Aurora choisit son chapeau le plus simple et un manteau gris, et les mit tranquillement. La femme de chambre, très-occupée en ce moment, ne prenait pas garde aux mouvements de sa maîtresse ; car Mme Mellish avait coutume de s’habiller elle-même, et n’aimait pas les attentions officieuses.

— Comme cette chambre est jolie ! — pensait Aurora en soupirant. — C’est pour moi que ce mobilier a été choisi, c’est pour moi qu’on a construit la salle de bains et la serre.

Elle regardait l’enfilade des chambres richement tapissées.
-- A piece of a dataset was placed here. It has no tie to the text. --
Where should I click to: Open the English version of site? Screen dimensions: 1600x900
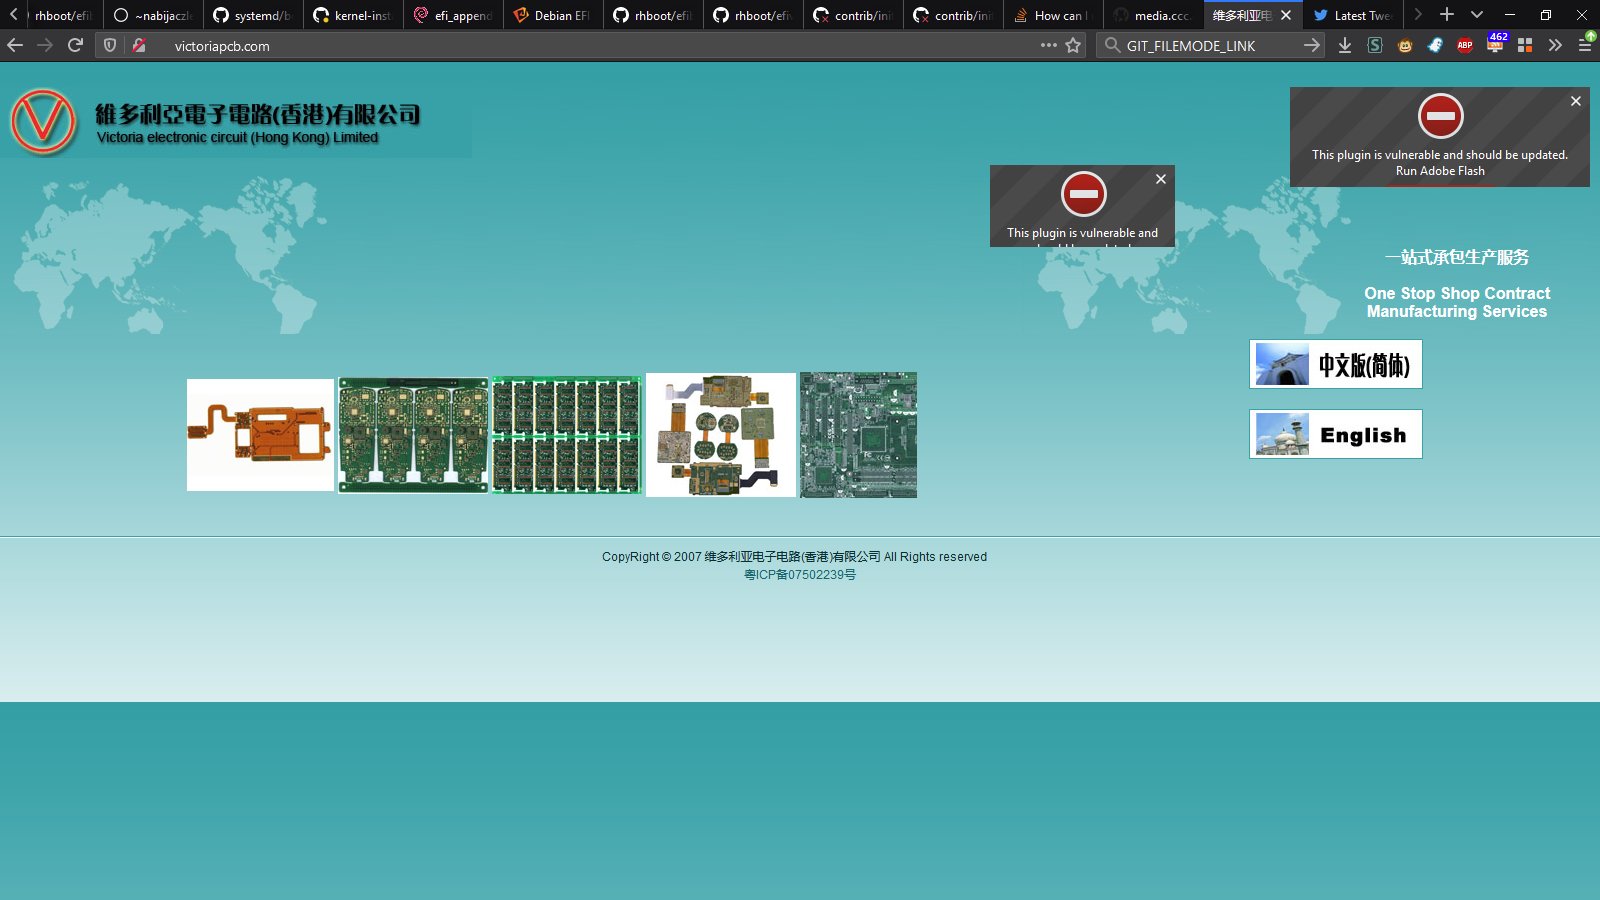point(1335,434)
Ces chambres sembleraient-elles à leur maître aussi gaies qu’elles l’avaient été ? Continuerait-il à les occuper, ou bien en fermerait-il les portes avant de quitter la demeure où il avait goûté une vie si tranquille pendant près de trente-deux ans ?

— Mon pauvre, mon cher amour ! — pensait-elle, — pourquoi suis-je née, si je devais répandre sur ta vie de telles douleurs ?
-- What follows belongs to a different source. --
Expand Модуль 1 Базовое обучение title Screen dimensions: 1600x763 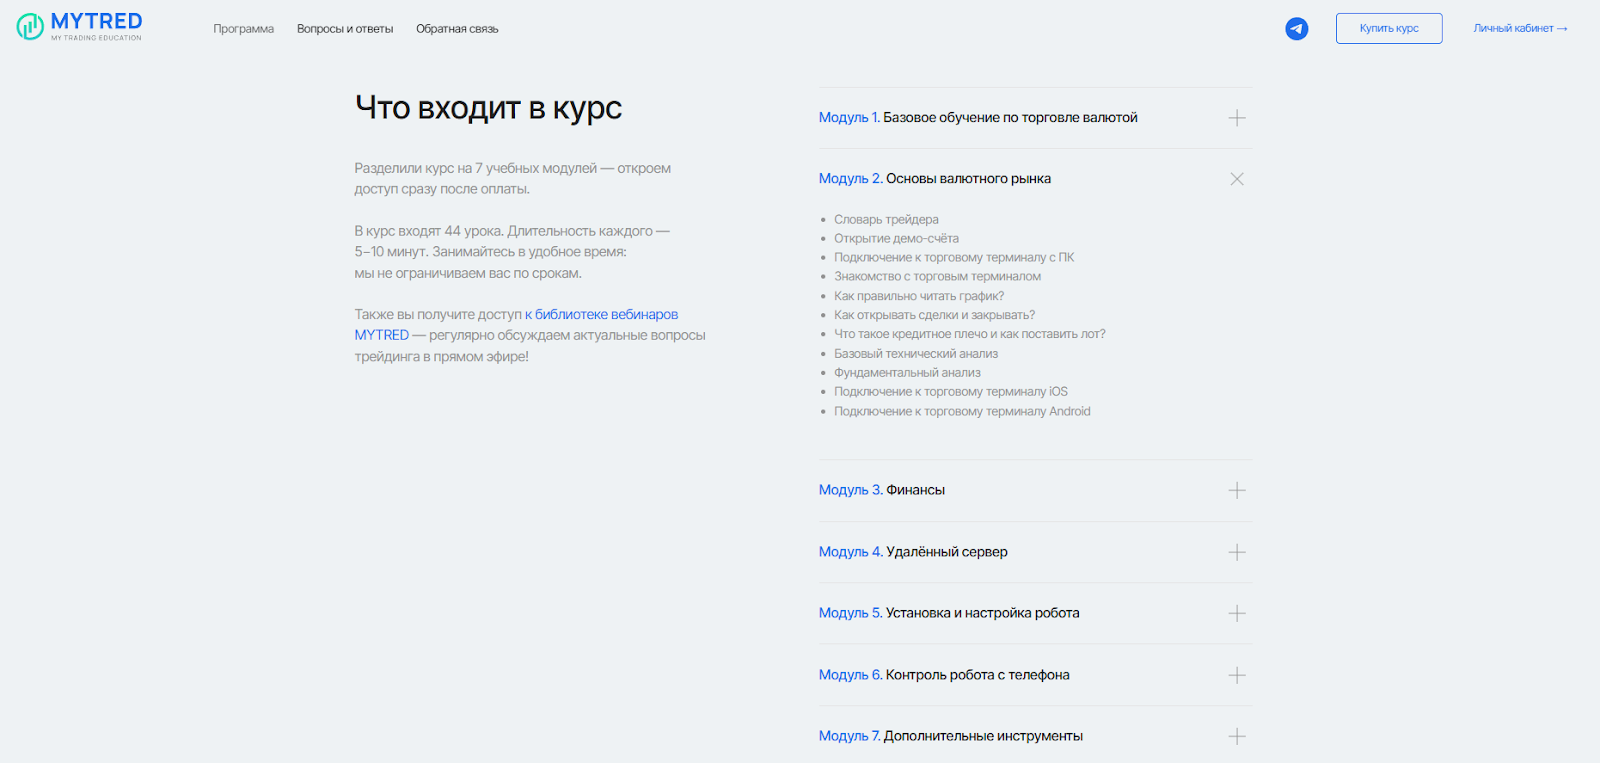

Il n’y avait pas d’égoïsme dans sa douleur ; elle savait qu’il l’avait aimée, et que cette séparation serait la plus violente douleur de sa vie ; mais après les profondes mortifications que son orgueil de femme avait endurées, elle ne pouvait entrevoir, à travers la honte actuelle causée par la découverte de son premier mariage, un avenir de bonheur et de calme.

— Il croira que je ne l’ai jamais aimé, — pensait-elle ; — il croira avoir été la dupe d’une intrigante désireuse de regagner la position qu’elle avait perdue. Que ne pensera-t-il pas de moi qui ne soit horrible et ignoble ?
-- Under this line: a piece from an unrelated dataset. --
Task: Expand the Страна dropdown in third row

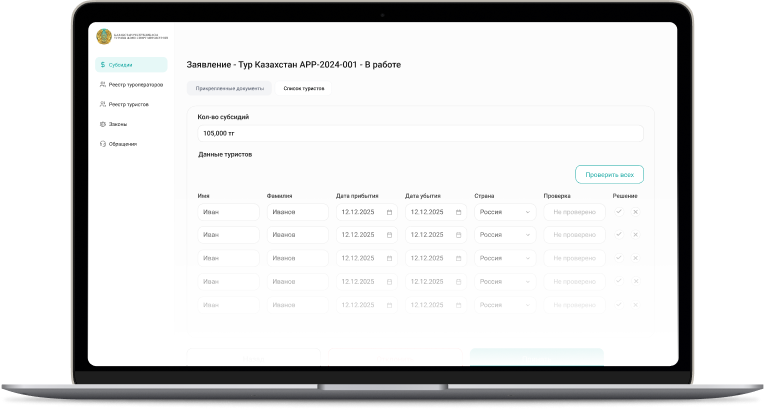Action: tap(528, 258)
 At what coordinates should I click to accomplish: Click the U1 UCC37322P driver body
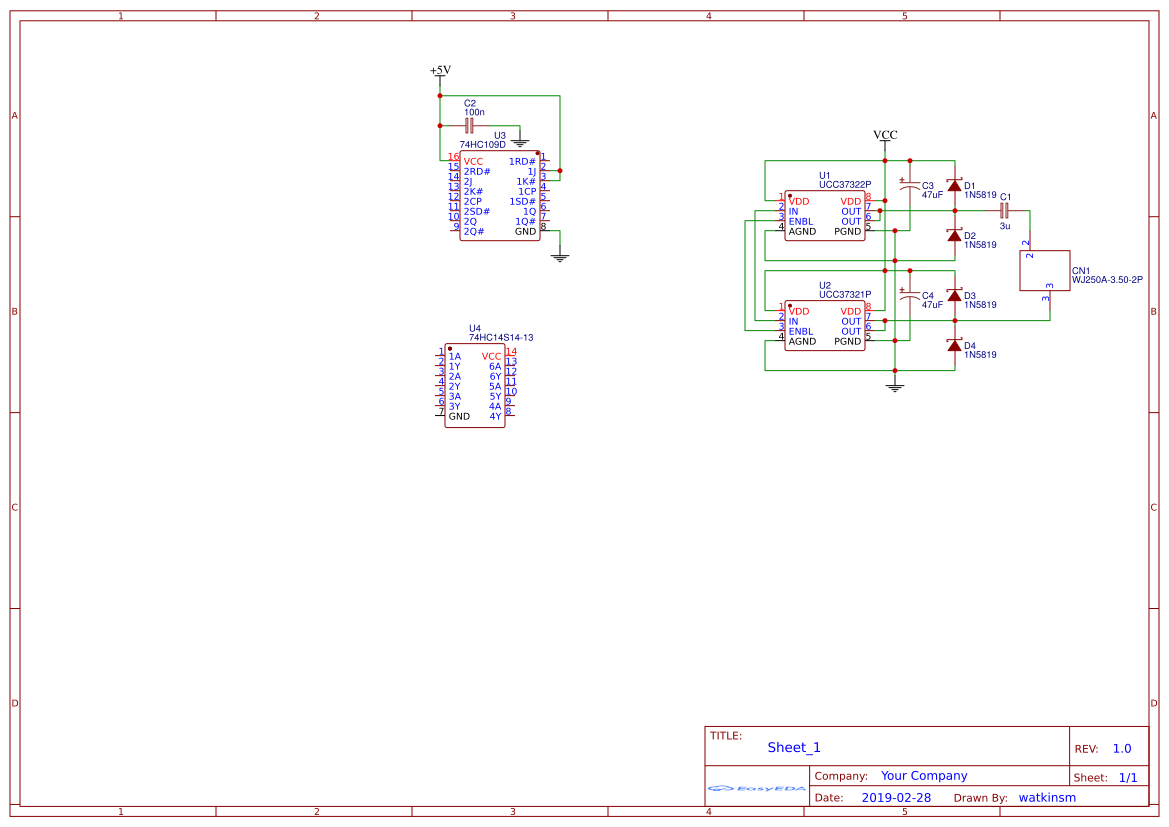(824, 216)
Le visage qu’elle voyait dans la glace était pâle et tiré ; ses grands yeux noirs secs et lustrés, ses lèvres fortement pincées sur ses dents blanches.

— J’ai l’air d’une femme qui pourrait bien se couper la gorge dans une crise comme celle-ci. Combien souvent m’est-il arrivé de m’étonner des actes désespérés commis par des femmes ! Je ne m’en étonnerai plus désormais.

Elle ouvrit une cassette et en tira une ou deux bank-notes, puis elle prit un peu d’or dans un des compartiments. Elle mit tout dans sa bourse, et, s’enveloppant dans son manteau, elle se dirigea vers la porte.

Elle s’arrêta sur le seuil pour parler à sa femme de chambre, occupée dans une autre pièce.

— Je vais au jardin, Parsons, — dit-elle ; — dites à M. Mellish qu’il y a une lettre pour lui dans son cabinet.

La chambre dans laquelle John rangeait ses bottes, ses armes et ses fouets était appelée cabinet par les domestiques respectueux.

Le chien Bow-wow quitta nonchalamment sa peau de tigre au moment où Aurora traversait le vestibule ; il vint flairer autour d’elle, et voulut la suivre hors de la maison. Mais elle le renvoya coucher, et l’animal soumis lui obéit comme lorsque, dans sa jeunesse, sa jeune maîtresse jetait sa poupée dans l’étang de Felden et envoyait le mâtin fidèle chercher sa blonde favorite de cire. Il lui obéit, mais avec une répugnance visible, et il la suivit d’un œil soupçonneux lorsqu’elle descendit le perron.

Elle traversa la pelouse d’un pas rapide et s’enfonça dans le taillis, se dirigeant du côté du midi, bien qu’elle fît ainsi un plus long détour, car la loge du nord se trouvait du côté de Doncastre. Sous le taillis, elle rencontra deux personnes qui marchaient côte à côte, causant à voix basse, et qui toutes deux tressaillirent et changèrent de contenance en la voyant. Ces deux personnes étaient Hargraves et Mme Powell.

— Ainsi, — pensa-t-elle en passant devant ce couple étrange, — mes deux ennemis réunissent leurs efforts pour comploter ma perte ; il est temps que je quitte Mellish Park.

Elle sortit par une petite porte conduisant dans une plaine. Au-delà de cette plaine se trouvait une longue avenue qui conduisait derrière les maisons de Doncastre. C’était un chemin rarement suivi par les gens du château ; c’était du reste le plus long pour se rendre à la ville.

Aurora s’arrêta à un mille environ de la maison qui avait été la sienne, et contempla un instant la magnifique construction à demi cachée sous une luxuriante végétation de deux siècles.

— Adieu, chère demeure où je n’ai su que mentir et trahir, — dit-elle ; — adieu pour jamais, mon cher et tendre amour.

Tandis qu’Aurora prononçait ces paroles d’adieu passionné, John était couché sur l’herbe grillée par le soleil, les yeux vaguement fixés devant lui sur les mares d’eau stagnante qui reflétaient le ciel gris, plaignant Aurora, priant pour elle, et lui pardonnant du fond de son loyal cœur.